The Number Part 4 Promised

530,702 tokens sitting in a vector index across two real PDFs. At top_k=1, after reranking, 560 tokens reached the model. All 12 queries answered correctly.

That's a 948× reduction from corpus to context — not compression after the fact, not a Headroom pass on what arrived, not RTK stripping shell output. This happened upstream, before the model paid attention to a single token. The wrong 530,142 tokens never arrived. There was nothing to compress.

Part 4 made the argument structurally: fixing retrieval quality upstream makes every downstream fix less load-bearing. This post makes it a number.


What Part 4 Left Open

Part 4 was the map, deliberately. Before running either reranking or PageIndex, it was worth knowing they answer the same question — why did the wrong tokens arrive? — from opposite architectural starting points. Reranking lets noise in and filters it out; PageIndex reasons over structure so noise is never retrieved.

Part 4 also left a specific promise: turn the Part 2 and Part 3 token discipline loose on whatever retrieval hands the model. First, you need retrieval handing the model the right tokens. That's what this post measures.

The experiment is local-first, local model, no cloud API calls at retrieval time. Two real PDFs, one BGE reranker, one k-sweep. The code and full results are on GitHub.

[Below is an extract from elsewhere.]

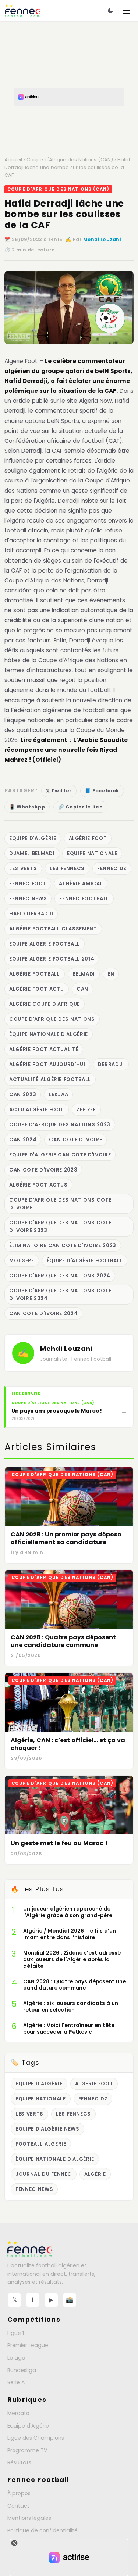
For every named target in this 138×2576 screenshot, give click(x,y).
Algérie (95, 2174)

Why Reranking Works: The One Mechanism Worth Holding

Part 4 covered the bi-encoder vs cross-encoder distinction. One paragraph here, because the experiment numbers only make sense with the mechanism:

A bi-encoder encodes the query and each document chunk separately into fixed vectors, then compares them by cosine similarity. It's fast, scalable, and wrong in a specific way: the query and document never interact. "Sharpe ratio" in the query never attends to "risk-adjusted return" in the chunk. The vectors are pre-baked approximations.

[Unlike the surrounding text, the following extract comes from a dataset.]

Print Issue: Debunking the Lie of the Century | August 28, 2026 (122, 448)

A cross-encoder reads query and document together in a single forward pass, with full token-level attention between them. It's expensive — you can't pre-compute it, you run it per query-document pair — and accurate in exactly the places the bi-encoder wasn't. The joint attention is the whole mechanism, and the whole cost.

The pipeline: bi-encoder casts a wide net (top_n=30 candidates), cross-encoder scores each pair properly, the top top_k survivors reach the model. The first stage is cheap and approximate — recall over precision. The second stage is expensive and precise — precision over recall.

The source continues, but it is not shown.